Optimizing the bioactivity of natural product–derived antibiotics is an inherently challenging process, particularly when targeting complex macromolecular assemblies like the bacterial ribosome. Yet such efforts are essential for the rational design and development of next-generation antibiotics. Pleuromutilin derivatives are of particular value given their recent approval for systemic human use and low frequency of resistance development. While most efforts have focused on C22-substituted thioglycolates, identifying new functionalization sites is critical for advancing this antibiotic class. Leveraging structural insights from computational modeling, we identified C12 as a novel derivatization site amenable to divergent semisynthetic modification.
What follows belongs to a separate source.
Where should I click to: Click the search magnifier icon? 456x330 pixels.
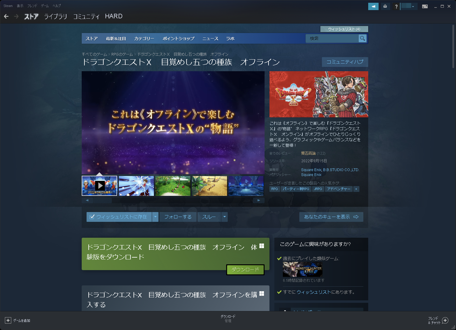pyautogui.click(x=362, y=39)
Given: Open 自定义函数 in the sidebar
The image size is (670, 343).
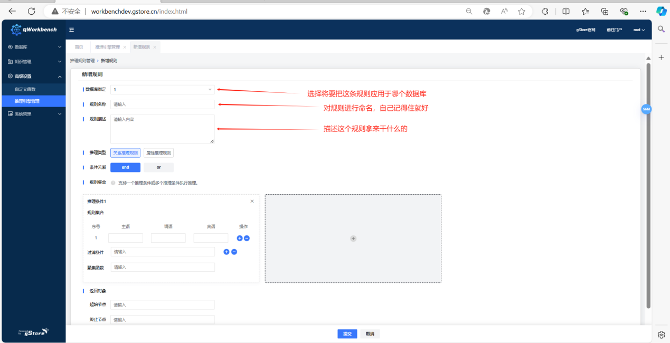Looking at the screenshot, I should click(x=25, y=89).
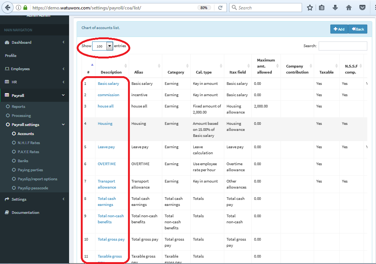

To access this site, we epimerized C12 and applied an optimized anti-Markovnikov hydroazidation strategy to activate C20 for rapid diversification into a triazole library using CuAAC click chemistry. Biological evaluation confirmed that aromatic triazole substituents exhibited the best activity. Docking analysis guided structure-based refinements, resulting in derivatives with sub-ug/mL antimicrobial potency. X-ray crystallography revealed that the novel triazole arm binds in a previously unexploited region of the ribosomal A-site, with mechanism-of-action and toxicity studies confirming selectivity. Notably, C22 functionality did not impact activity. Collectively, these findings define a new ribosomal binding region for pleuromutilin and provide a framework for further structurally and computationally guided semisynthetic derivatization.